## [Task goal]
Starting with the line containing "You are a computer-use" and going through the line containing "Instruction: Click the Learn more link", rewrite that listing with "Learn more" replaced by "Read more" and everything else unchanged. Return only those lines.

## [Data shown]
--- start ---

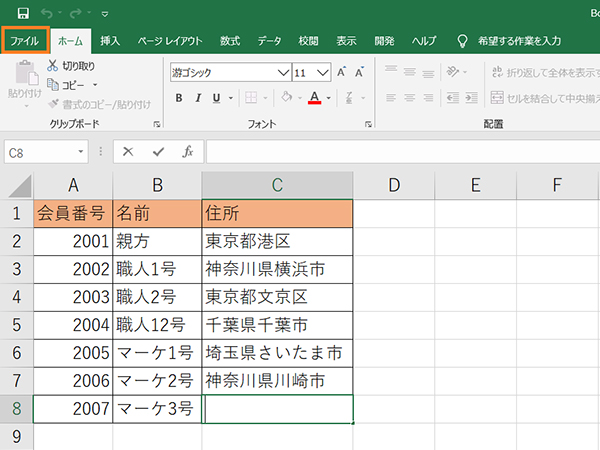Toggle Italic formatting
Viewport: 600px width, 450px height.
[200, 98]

--- end ---
--- start ---

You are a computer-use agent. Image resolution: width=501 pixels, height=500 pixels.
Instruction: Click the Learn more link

--- end ---
--- start ---

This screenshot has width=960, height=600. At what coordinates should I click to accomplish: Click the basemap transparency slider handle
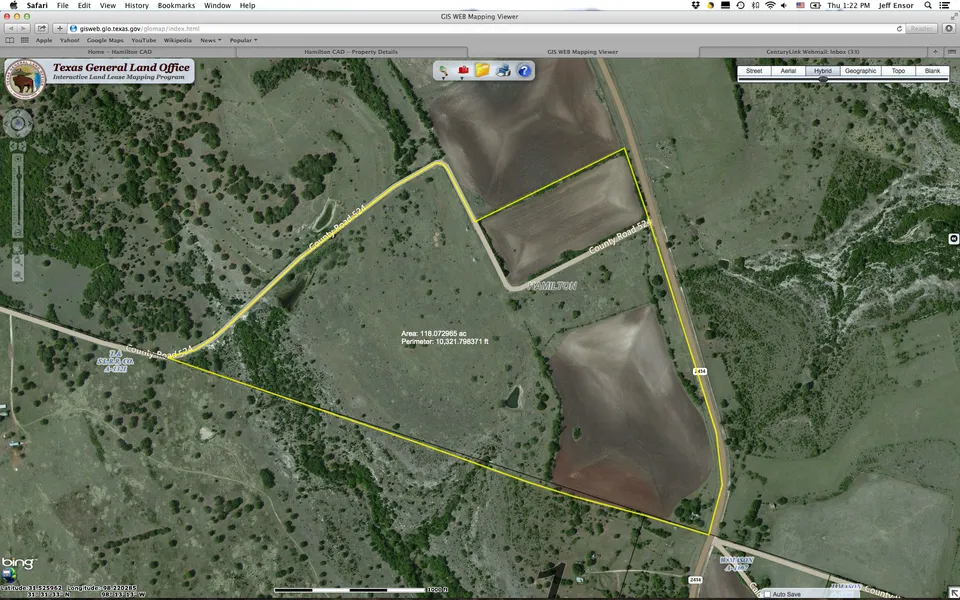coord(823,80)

--- end ---

## [Output of the task]
You are a computer-use agent. Image resolution: width=501 pixels, height=500 pixels.
Instruction: Click the Read more link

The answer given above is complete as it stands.